* YOUR ASSIGNMENT:
Please restate, word for word, each line from the one containing "Viewport: 755px width, 582px" through the end of the entries below.

* DATA UNDER STUDY:
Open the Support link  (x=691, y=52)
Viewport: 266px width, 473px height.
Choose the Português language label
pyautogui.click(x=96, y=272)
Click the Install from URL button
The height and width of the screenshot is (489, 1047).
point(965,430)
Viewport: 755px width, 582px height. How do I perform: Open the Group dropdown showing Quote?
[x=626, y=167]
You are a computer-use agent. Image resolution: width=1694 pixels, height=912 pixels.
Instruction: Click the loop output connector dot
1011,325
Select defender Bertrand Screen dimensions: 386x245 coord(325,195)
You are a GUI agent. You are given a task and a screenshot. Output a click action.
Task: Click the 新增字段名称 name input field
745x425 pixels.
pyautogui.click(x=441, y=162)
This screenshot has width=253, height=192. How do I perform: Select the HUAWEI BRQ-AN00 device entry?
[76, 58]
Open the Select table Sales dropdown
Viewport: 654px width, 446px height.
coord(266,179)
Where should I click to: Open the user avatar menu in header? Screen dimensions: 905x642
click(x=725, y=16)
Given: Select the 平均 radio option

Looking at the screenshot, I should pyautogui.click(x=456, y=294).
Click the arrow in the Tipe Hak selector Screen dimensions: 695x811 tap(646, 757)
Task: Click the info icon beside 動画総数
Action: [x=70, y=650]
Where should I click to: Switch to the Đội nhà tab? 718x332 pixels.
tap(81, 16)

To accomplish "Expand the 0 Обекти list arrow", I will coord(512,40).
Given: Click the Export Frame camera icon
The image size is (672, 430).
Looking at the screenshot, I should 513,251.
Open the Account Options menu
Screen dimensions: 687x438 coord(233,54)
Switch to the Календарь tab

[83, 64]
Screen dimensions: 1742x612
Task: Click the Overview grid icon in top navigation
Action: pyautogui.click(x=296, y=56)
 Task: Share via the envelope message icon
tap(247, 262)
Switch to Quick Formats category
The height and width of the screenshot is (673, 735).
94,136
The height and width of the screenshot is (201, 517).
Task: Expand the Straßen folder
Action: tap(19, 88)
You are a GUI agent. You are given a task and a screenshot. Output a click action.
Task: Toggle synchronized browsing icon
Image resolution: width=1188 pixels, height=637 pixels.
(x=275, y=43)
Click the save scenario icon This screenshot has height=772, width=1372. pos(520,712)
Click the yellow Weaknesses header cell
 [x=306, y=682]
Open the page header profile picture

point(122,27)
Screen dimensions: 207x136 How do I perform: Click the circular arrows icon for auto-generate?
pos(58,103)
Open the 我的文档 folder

* EXERCISE OUTPUT:
Viewport: 755px width, 582px height. How do I perform: Open the Group dropdown showing Quote?
[x=626, y=167]
You are a computer-use agent. Image resolution: width=1694 pixels, height=912 pixels.
Instruction: Click the loop output connector dot
1011,325
Select defender Bertrand Screen dimensions: 386x245 coord(325,195)
You are a GUI agent. You are given a task and a screenshot. Output a click action.
Task: Click the 新增字段名称 name input field
745x425 pixels.
pyautogui.click(x=441, y=162)
This screenshot has width=253, height=192. How do I perform: Select the HUAWEI BRQ-AN00 device entry?
[76, 58]
Open the Select table Sales dropdown
Viewport: 654px width, 446px height.
coord(266,179)
Where should I click to: Open the user avatar menu in header? Screen dimensions: 905x642
click(x=725, y=16)
Given: Select the 平均 radio option

Looking at the screenshot, I should pyautogui.click(x=456, y=294).
Click the arrow in the Tipe Hak selector Screen dimensions: 695x811 tap(646, 757)
Task: Click the info icon beside 動画総数
Action: [x=70, y=650]
Where should I click to: Switch to the Đội nhà tab? 718x332 pixels.
tap(81, 16)

To accomplish "Expand the 0 Обекти list arrow", I will coord(512,40).
Given: Click the Export Frame camera icon
The image size is (672, 430).
Looking at the screenshot, I should 513,251.
Open the Account Options menu
Screen dimensions: 687x438 coord(233,54)
Switch to the Календарь tab

[83, 64]
Screen dimensions: 1742x612
Task: Click the Overview grid icon in top navigation
Action: pyautogui.click(x=296, y=56)
 Task: Share via the envelope message icon
tap(247, 262)
Switch to Quick Formats category
The height and width of the screenshot is (673, 735).
94,136
The height and width of the screenshot is (201, 517).
Task: Expand the Straßen folder
Action: tap(19, 88)
You are a GUI agent. You are given a task and a screenshot. Output a click action.
Task: Toggle synchronized browsing icon
Image resolution: width=1188 pixels, height=637 pixels.
(x=275, y=43)
Click the save scenario icon This screenshot has height=772, width=1372. pos(520,712)
Click the yellow Weaknesses header cell
 [x=306, y=682]
Open the page header profile picture

point(122,27)
Screen dimensions: 207x136 How do I perform: Click the circular arrows icon for auto-generate?
pos(58,103)
Open the 我的文档 folder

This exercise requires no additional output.